Measuring the results of your blogPlanning a blog and then spending both time and effort on creating and developing it is all well and good but, as a business, we are looking to see results which warrant this outlay.

Effectively, we have a business and marketing tool which has a focus, a target audience and a business aim it also has costs attached to it, often principally in terms of time, which need to be justified. Like all marketing activity, we are looking for a return on our investment and to calculate this, we need to measure how successful our blog has been for us.

This is turn raises the question of what criteria we should be using to determine this. There are a number of people who have written on the subject, perhaps the most prominent of which is Charlene Li at Forrester with their report at the start of the year but here we are probably looking above and beyond the methods generally available to most organisations. There are also a number of intangibles that could be considered such as branding and profile development, but they are perhaps less relevant to a small business and even harder to measure effectively.

However, that doesn’t mean that there is no way of identifying the results of a blog. On the contrary. However, first we need to decide what we are going to measure – here the criteria should reflect the main objectives that we set out for the blog.

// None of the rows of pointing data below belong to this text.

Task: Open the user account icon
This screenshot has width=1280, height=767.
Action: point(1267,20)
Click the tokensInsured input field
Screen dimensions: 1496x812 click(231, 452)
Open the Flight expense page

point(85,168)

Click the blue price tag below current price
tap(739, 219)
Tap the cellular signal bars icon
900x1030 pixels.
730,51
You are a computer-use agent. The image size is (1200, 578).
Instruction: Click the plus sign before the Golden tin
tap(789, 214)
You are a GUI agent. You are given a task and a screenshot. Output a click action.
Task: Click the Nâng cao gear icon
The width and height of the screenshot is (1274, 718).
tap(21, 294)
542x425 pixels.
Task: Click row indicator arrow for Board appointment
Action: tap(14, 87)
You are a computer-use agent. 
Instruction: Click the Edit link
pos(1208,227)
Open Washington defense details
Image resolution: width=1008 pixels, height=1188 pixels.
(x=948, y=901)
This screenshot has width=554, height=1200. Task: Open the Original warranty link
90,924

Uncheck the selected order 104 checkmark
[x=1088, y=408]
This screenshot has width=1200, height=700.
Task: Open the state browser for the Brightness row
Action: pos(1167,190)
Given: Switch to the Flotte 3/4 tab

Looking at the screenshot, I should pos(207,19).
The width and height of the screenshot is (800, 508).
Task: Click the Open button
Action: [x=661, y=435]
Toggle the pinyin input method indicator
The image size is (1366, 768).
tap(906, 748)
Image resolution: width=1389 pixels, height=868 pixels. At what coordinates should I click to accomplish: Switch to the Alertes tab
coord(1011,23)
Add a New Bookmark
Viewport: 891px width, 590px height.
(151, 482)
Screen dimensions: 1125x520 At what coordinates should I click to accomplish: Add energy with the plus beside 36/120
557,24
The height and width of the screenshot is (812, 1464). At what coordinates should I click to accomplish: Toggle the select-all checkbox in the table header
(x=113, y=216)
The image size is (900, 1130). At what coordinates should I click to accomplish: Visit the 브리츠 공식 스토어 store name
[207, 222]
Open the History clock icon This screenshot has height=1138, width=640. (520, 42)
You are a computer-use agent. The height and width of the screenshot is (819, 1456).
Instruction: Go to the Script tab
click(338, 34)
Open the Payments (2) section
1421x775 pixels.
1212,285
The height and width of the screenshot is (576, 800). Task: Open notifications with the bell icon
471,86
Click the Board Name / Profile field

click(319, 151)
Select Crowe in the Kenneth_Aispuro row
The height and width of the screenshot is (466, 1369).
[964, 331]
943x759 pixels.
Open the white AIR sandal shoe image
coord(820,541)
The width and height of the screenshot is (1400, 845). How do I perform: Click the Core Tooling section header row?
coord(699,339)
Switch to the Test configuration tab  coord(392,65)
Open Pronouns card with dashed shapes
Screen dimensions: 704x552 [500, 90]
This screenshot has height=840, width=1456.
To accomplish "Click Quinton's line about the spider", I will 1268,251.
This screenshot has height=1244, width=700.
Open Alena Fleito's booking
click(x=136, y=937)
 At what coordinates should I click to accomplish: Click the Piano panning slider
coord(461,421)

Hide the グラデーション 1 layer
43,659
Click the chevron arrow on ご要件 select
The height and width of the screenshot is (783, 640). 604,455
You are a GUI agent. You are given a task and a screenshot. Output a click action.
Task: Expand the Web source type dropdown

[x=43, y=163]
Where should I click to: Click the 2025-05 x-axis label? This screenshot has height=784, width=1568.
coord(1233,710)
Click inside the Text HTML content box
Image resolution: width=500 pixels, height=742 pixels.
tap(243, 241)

Some of the potential methods to evaluate these are:

  • Visitors: you might consider that it is the number of new or repeat visitors to your blog because this displays the attractiveness of the blog in terms of content and will develop the community element;

  • Comments: it could be the number of comments that you receive on your posts because you are looking to achieve a certain level of interaction with readers and develop more 2 way conversations;

  • Subscribers: the number of subscribers to your RSS feed may be important because you feel this best shows active interest from your readers and allows you to start to tacitly market to them;

  • Links: the number of blogs and websites which link to your blog or refer to your articles via trackbacks because the interest levels of other bloggers is important from a viral marketing perspective ;

  • Sign-ups: the number of sign ups to a newsletter which you may have as your main marketing call to action on the blog and which will allow you to develop in terms of a subscriber list;

  • Prospects: the number of new potential customers who get in contact through the contact form on your Blog (or special links) because you are looking for new client introductions;

  • Clients and Sales: while not a direct sales tool, the blog’s end goal is often to generate additional business, either as a direct or as an indirect result of our efforts. So measure it where possible;

  • Reduced Marketing Spend: the reduction in Search Engine Optimisation (SEO) and Pay Per Click (PPC) spend because of the search engine benefits that a blog brings.

As you can see, there are a number of different methods we can use and so it is a case of deciding which is the most appropriate according to the aims we had for the blog. This is likely to be a mix of a number of the ones mentioned above but a suitable combination will give an appropriate idea of the level of results that the blog has achieved.